A primeira etapa desse processo formativo se refere ao concurso disputado por
Candido no ano de 1945. Deste concurso, resultaram duas publicações: a coletânea de
artigos de jornal intitulada “Brigada Ligeira” e a sua tese “O método crítico de Sílvio
Romero”, que lhe garantiu o título de livre docente em letras, mesmo formado em outra
área, no caso, a das ciências sociais. Não obstante essas duas publicações já de peso,
Antonio Candido fora preterido em função de José Aderaldo de Castello. Esse já
ocupava o cargo interinamente e fora escolhido por critérios que não constavam no
edital. No dia seguinte ao concurso, Antonio Candido figurava nas páginas do jornal “O
Estado de São Paulo” como o vencedor moral do pleito, posto que ele tinha mais
currículo do que o ganhador de fato.
Para que Candido pudesse se sagrar professor concursado pela USP, portanto, o
caminho a ser percorrido deveria ser mais longo. Nesse sentido, dois pontos são
marcantes nessa trajetória. O primeiro é a publicação de “Formação da Literatura
Brasileira”. Livro de fôlego que iria marcar sobremaneira o debate crítico da época e
que continua como grande referência. Concomitantemente, Candido ruma para Assis,
onde será peça fundamental para o planejamento e estruturação da faculdade de
Filosofia, Ciências e Letras de Assis a partir do ano de 1958, retornando à USP no ano
de 1960, mas ainda como professor interino.
Essa passagem de Candido por Assis é vista na tese de Ramassote como
momento onde ele irá estabelecer um rito de passagem da sociologia à crítica literária.
Nós compreendemos que essa é uma leitura pertinente, porém, procuramos historiar
esse momento desde uma outra perspectiva. Pretendemos argumentar que, por meio de
uma frente variada de atuação, Antonio Candido promoveu um esforço de projeção de
sua concepção de universidade como ruptura com as relações de compadrio.
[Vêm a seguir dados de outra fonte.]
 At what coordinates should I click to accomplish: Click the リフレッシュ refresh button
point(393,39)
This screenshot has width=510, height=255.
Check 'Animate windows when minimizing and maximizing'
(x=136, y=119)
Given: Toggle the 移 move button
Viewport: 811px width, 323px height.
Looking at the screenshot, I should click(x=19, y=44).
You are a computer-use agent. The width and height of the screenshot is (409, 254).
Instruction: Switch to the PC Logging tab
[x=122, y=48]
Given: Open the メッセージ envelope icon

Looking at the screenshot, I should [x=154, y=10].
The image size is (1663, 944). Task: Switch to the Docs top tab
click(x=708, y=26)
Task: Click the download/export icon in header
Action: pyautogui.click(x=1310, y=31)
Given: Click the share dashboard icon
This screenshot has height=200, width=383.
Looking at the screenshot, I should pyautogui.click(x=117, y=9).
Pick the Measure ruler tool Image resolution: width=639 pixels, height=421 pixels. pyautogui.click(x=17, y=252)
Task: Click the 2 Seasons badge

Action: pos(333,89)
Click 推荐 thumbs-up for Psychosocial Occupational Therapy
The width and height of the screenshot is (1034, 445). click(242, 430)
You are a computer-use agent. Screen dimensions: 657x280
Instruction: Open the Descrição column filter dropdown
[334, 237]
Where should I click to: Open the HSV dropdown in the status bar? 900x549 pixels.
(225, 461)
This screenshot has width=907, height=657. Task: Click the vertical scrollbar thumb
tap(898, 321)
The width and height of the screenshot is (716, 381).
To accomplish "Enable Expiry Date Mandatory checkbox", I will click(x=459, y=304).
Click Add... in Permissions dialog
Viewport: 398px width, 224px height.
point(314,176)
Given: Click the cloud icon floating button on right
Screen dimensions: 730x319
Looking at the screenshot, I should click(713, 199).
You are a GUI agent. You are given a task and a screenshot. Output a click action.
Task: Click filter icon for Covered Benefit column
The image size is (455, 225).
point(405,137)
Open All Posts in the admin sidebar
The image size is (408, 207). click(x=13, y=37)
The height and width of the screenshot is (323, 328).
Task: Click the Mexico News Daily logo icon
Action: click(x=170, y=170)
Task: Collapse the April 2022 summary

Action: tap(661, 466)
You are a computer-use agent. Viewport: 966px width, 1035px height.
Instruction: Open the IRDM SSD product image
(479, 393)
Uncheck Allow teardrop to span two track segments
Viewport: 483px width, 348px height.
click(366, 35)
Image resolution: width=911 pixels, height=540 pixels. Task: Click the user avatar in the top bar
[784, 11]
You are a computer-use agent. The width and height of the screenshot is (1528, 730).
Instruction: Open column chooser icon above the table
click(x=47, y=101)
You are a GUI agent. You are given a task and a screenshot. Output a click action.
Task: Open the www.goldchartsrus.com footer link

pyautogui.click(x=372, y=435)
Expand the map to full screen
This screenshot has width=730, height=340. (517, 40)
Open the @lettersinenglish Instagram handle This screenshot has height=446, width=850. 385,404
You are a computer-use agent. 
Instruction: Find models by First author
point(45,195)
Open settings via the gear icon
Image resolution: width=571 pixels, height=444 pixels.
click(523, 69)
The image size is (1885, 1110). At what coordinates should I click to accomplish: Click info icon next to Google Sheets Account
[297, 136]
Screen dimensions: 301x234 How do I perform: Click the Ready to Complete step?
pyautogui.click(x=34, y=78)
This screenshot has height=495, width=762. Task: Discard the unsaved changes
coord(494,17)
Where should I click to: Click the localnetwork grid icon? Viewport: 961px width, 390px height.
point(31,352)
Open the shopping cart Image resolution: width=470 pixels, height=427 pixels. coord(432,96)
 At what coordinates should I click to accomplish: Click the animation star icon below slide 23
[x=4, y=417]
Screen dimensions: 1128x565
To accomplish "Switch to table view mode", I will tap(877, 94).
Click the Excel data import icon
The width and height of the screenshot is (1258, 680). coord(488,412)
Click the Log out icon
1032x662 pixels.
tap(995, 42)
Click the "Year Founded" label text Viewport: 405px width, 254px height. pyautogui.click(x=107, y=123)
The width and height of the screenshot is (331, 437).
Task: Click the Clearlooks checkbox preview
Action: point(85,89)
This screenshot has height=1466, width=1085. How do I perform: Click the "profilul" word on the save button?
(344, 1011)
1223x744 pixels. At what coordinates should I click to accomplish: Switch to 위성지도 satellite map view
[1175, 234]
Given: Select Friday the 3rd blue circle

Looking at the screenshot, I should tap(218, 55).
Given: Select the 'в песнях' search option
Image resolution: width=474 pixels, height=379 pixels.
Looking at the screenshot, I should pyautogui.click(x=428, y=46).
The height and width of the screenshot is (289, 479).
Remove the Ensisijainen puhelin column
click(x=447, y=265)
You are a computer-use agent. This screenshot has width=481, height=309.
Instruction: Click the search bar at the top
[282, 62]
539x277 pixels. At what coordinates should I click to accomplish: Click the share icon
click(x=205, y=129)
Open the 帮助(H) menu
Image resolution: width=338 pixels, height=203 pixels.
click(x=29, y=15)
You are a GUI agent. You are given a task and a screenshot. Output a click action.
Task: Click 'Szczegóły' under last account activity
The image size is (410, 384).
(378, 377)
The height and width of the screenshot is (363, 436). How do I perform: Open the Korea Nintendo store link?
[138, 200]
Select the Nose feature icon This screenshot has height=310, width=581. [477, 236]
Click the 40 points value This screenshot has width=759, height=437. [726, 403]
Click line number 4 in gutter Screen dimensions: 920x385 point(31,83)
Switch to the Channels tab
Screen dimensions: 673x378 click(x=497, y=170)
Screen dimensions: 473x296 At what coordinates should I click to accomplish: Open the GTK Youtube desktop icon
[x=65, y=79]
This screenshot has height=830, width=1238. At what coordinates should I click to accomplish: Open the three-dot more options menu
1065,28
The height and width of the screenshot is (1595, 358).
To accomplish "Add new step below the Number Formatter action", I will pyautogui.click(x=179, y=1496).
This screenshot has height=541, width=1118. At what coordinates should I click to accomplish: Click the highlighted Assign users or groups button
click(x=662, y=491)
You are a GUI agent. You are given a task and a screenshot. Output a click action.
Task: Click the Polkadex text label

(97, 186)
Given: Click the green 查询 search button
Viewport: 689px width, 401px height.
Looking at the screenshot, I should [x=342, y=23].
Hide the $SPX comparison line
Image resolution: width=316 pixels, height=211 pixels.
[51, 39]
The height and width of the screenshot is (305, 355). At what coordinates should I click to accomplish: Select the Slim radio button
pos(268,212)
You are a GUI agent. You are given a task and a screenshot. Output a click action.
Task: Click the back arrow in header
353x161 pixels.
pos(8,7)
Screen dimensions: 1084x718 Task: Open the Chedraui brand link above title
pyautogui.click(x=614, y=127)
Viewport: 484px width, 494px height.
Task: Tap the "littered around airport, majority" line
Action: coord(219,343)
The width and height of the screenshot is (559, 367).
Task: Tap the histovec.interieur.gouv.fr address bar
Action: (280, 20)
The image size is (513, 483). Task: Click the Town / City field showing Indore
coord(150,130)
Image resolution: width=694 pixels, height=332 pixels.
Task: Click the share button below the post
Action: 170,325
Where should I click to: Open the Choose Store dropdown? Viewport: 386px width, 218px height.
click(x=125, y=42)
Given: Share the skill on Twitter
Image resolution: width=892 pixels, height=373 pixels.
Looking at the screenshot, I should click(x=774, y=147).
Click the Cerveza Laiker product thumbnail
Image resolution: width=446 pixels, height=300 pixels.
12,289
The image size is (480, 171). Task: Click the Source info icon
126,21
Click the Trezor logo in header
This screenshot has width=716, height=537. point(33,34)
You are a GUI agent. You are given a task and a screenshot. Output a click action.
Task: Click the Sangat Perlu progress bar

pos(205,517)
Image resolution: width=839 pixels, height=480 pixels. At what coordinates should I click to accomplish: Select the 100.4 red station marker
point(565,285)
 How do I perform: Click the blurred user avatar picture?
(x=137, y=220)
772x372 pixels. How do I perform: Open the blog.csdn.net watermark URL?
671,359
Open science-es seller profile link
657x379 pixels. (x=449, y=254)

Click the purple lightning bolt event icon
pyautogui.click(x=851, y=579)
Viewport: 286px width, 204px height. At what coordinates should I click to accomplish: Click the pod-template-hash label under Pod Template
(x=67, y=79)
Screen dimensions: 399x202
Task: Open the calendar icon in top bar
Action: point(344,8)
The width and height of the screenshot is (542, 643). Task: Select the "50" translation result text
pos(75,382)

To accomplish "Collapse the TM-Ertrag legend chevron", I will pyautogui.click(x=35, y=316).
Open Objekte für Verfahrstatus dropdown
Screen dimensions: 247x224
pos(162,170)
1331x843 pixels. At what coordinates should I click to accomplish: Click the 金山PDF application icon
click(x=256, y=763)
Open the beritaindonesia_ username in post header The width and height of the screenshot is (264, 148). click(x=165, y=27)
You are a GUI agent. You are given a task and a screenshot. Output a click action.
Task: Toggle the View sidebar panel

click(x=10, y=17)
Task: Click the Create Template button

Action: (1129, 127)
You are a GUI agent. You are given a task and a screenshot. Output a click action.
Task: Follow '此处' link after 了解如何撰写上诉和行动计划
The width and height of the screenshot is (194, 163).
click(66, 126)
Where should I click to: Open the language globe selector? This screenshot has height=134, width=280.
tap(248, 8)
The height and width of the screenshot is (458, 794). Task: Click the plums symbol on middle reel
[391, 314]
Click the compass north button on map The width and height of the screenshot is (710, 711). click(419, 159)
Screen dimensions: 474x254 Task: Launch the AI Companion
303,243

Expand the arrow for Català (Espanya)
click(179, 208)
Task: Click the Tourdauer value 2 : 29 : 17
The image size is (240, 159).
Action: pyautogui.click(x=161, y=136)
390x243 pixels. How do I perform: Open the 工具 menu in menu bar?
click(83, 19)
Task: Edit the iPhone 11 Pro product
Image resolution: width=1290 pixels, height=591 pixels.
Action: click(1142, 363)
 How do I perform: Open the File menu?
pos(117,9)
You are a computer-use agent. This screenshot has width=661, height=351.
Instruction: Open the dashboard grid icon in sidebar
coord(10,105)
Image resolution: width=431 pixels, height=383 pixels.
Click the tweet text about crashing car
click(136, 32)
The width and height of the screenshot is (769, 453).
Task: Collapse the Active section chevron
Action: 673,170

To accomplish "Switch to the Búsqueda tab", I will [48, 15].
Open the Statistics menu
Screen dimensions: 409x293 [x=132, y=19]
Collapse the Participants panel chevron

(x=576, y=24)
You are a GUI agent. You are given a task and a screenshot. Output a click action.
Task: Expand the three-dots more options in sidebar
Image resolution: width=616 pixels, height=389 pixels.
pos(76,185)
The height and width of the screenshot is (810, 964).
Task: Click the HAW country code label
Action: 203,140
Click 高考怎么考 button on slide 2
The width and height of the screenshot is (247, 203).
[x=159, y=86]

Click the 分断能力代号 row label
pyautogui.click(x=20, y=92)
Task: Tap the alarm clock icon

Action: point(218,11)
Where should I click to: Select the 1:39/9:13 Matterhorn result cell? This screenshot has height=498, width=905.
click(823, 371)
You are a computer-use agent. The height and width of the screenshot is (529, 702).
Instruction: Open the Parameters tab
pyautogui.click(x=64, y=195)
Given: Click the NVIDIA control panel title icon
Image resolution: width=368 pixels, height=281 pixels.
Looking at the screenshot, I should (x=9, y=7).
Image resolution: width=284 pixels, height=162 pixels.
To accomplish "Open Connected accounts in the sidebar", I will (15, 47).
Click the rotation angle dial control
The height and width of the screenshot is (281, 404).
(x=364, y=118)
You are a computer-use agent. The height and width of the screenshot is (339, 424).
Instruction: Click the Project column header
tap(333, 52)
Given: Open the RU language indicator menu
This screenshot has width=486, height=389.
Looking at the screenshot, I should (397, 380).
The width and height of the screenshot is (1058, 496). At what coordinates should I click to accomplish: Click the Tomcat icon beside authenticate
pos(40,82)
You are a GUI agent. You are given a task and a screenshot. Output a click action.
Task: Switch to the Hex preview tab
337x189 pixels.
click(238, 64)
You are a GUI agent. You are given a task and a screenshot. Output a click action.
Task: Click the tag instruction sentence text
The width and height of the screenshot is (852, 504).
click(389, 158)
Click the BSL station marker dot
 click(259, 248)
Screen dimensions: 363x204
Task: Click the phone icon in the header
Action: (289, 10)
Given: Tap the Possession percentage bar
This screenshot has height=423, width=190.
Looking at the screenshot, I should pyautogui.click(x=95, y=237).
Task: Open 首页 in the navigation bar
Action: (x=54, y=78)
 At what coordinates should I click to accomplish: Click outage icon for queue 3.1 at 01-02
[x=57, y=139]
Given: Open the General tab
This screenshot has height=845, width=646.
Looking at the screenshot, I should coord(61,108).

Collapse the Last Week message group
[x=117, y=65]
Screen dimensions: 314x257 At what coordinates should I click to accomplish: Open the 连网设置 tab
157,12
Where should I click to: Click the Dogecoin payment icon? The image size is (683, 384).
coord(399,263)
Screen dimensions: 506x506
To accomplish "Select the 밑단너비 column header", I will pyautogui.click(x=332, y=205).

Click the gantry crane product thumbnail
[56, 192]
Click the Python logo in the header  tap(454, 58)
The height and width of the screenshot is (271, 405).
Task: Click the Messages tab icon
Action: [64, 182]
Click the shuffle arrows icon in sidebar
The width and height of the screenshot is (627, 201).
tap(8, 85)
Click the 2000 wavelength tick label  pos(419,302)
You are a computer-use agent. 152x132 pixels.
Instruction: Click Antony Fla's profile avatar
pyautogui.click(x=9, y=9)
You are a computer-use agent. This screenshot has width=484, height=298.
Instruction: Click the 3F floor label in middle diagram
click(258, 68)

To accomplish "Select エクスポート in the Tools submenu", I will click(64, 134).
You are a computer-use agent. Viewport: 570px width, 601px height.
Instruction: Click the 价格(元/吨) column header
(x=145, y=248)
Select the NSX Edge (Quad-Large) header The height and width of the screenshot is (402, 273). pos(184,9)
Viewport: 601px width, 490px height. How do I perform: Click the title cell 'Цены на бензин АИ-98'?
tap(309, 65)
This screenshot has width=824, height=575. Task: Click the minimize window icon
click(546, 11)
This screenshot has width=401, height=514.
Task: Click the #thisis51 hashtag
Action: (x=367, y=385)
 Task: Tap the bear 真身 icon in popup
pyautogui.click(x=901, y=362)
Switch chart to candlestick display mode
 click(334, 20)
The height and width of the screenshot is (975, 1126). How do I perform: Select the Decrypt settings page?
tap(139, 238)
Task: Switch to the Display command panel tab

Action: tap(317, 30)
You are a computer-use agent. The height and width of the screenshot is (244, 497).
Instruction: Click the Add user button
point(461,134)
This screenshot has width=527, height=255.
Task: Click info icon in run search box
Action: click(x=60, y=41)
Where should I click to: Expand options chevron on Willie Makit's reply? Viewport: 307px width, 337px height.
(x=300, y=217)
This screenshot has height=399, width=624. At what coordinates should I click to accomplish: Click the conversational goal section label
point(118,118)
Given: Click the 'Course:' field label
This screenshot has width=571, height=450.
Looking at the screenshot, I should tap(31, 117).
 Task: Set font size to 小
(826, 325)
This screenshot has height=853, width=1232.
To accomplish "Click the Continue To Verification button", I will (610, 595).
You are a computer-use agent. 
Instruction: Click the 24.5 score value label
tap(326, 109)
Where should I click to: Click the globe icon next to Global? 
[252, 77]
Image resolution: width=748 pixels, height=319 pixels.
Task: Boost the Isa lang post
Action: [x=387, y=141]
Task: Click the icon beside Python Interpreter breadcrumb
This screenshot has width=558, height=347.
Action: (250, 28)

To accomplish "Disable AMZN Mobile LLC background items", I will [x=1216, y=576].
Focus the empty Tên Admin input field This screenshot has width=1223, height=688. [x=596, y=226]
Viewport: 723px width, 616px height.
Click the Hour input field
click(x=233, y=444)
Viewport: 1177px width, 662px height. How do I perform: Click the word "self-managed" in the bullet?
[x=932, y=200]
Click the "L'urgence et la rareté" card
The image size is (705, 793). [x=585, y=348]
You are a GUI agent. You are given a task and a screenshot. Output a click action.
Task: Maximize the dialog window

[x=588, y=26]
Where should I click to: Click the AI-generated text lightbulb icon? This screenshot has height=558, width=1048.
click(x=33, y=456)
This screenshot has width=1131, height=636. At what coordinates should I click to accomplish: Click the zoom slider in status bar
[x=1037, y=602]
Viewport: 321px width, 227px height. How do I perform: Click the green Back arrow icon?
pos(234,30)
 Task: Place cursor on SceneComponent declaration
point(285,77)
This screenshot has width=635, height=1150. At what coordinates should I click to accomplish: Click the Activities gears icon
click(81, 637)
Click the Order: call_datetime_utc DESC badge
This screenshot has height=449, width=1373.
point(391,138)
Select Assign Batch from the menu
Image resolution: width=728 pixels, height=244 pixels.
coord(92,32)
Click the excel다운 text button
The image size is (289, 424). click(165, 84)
Esse
projeto universitário envolve: 1 – o desenvolvimento de um método de análise centrado
na obra e desenvolvido como base para suas aulas, resultando inclusive na publicação
de “Na sala de aula”; 2 – a atuação em Assis no sentido de estabelecer horário de
estudos, projetos de pesquisa, bem como o esforço para a garantia de estrutura física e
material para o desenvolvimento dos mesmos; 3 – O esforço em levar para Assis e
planejar o II Congresso Brasileiro de Crítica e História Literária e 4 – O trabalho de
orientador responsável pelos primeiros projetos do curso de letras a serem contemplados
pela FAPESP.
Dessa forma, a atuação de Antonio Candido não só o ajudou a promove-lo
crítico literário reconhecido como também foi fundamental para que o projeto das
oligarquias paulistas de 1934 de universidade como motor do desenvolvimento pudesse
se autonomizar no sentido de não depender mais das missões francesas.
Desta feita, podemos enxergar Candido como um dos agentes promotores deste
projeto de desenvolvimento social que era a USP, universidade sentida temporalmente
como forma de diminuir a diferença de progresso entre o Brasil e os grandes centros
produtores de conhecimento do mundo. Como conclusão, reforçamos que esse campo
de experiência do qual Candido partilha e dele se vale para empreender seu projeto
intelectual não é verificável apenas nas movimentações institucionais, mas na própria
análise que ele faz. É o caso, por exemplo, do capítulo de formação da literatura
brasileira dedicado aos neoclássicos brasileiros que tematizaram a reforma da
universidade de Coimbra. Como também podemos colocar nesse patamar, o estudo de
Candido sobre Nicolau Tolentino, figura política interessante que se vale do cargo para,
em pleno império de D. Pedro II, instituir o concurso público como critério de seleção e
não mais as indiações resultantes das relações de compadrio.